+++ EXERCISE TEXT
Yesterday & Today

Becker College traces its history from the union of two Massachusetts educational institutions—one founded in 1784 with a charter signed by John Hancock and Samuel Adams, and the other in 1887.  Today the College’s nearly 2,000 students live and learn on these two distinctively New England campuses, located six miles apart, in the heart of Massachusetts.

Notable graduates include Eli Whitney (1788), inventor of the cotton gin; William Morton (1836), the “Father of Modern Anesthesiology”; and Elliott P. Joslin (1886), a pioneer in diabetes prevention, treatment, and research. Robert Goddard, the “Father of Modern Rocketry,” also spent time at Becker, studying penmanship at Becker’s Business College (Nov. 1899-Feb. 1900).

Over the years, the institution served as the launch pad of many program “firsts”—including the first major in journalism to be offered in the East (1937); a medical secretarial major (1938), the College’s first offering in the health sciences that became a national model; the first retail merchandising program in Massachusetts (1950); and the first accredited associate degree in science, in veterinary technology, in Massachusetts (1978).

Today Becker College well prepares its graduates for personal and professional success and to thrive, contribute to, and lead in a global society through nationally recognized programs, a vibrant campus life, a strong athletics program, community engagement activities both at home and around the world, and a commitment to excellence that provides the best educational experience possible to every student. The academic programs at Becker College prepare students for a wide range of future professional opportunities while providing the necessary competencies to lead in a global society.
++++++
APPLY WHAT YOU READ:
**1)** In the Becker College text, what did Robert Goddard study at Becker's Business College?
**2)** Retype the part of the Becker College text that opens with the words containing "Yesterday & Today" and closes with "heart of Massachusetts.".
The listing that follows has nothing to do with the Becker College text.
+++ INFORMATION SUPPLIED
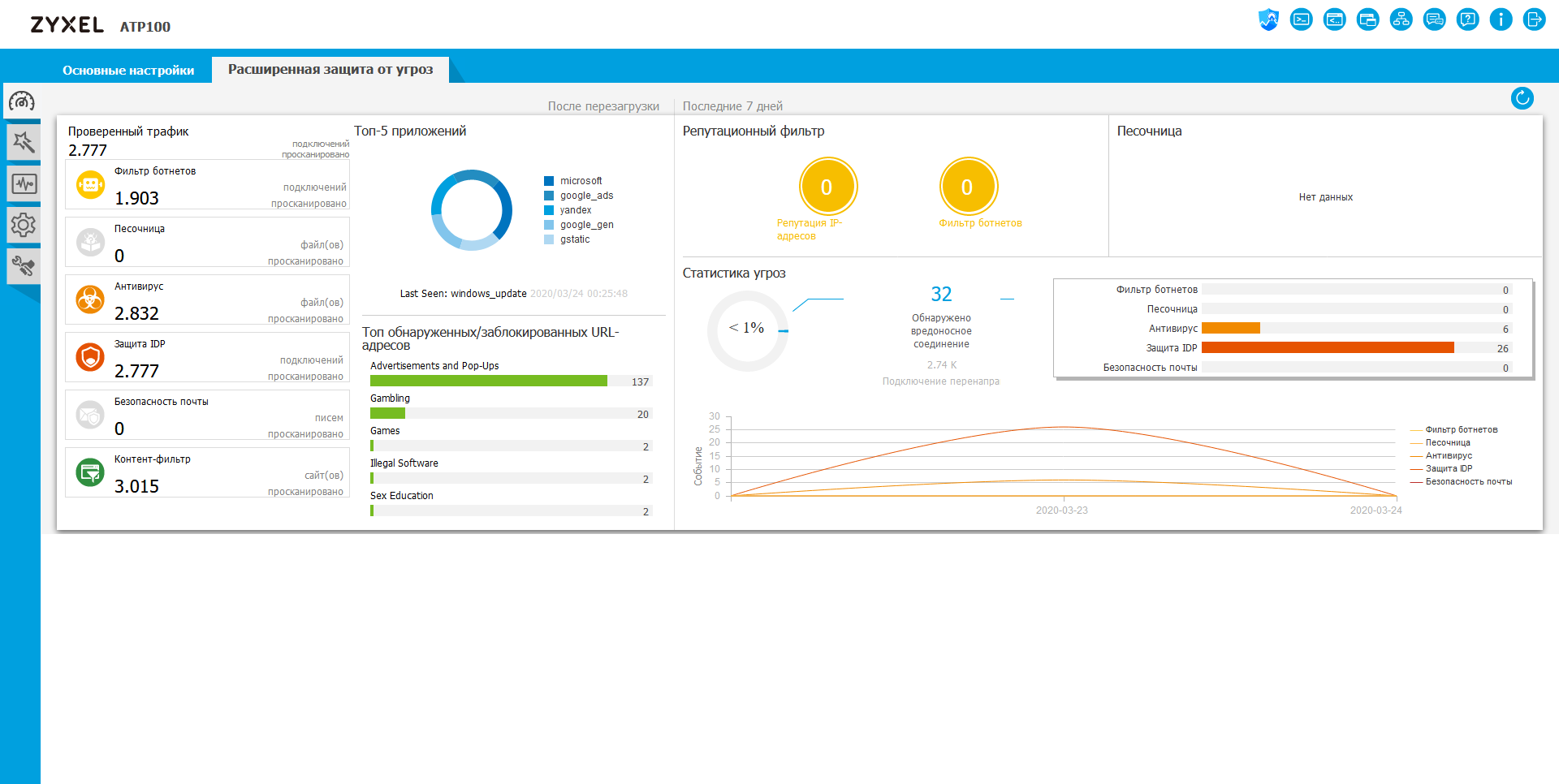The height and width of the screenshot is (784, 1559).
Task: Open the Quick Setup wizard sidebar icon
Action: (24, 142)
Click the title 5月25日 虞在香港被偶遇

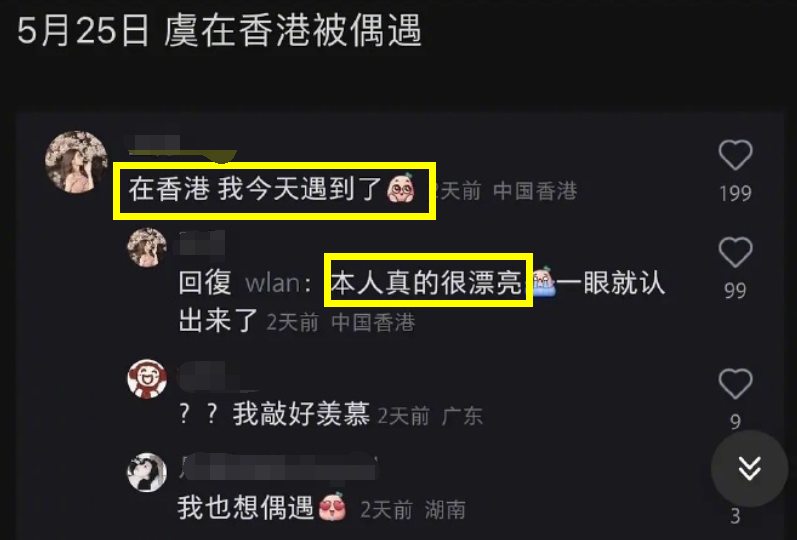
++++++
ANSWERS TO THIS EXERCISE:
**1)** Penmanship.

**2)**
Yesterday & Today

Becker College traces its history from the union of two Massachusetts educational institutions—one founded in 1784 with a charter signed by John Hancock and Samuel Adams, and the other in 1887.  Today the College’s nearly 2,000 students live and learn on these two distinctively New England campuses, located six miles apart, in the heart of Massachusetts.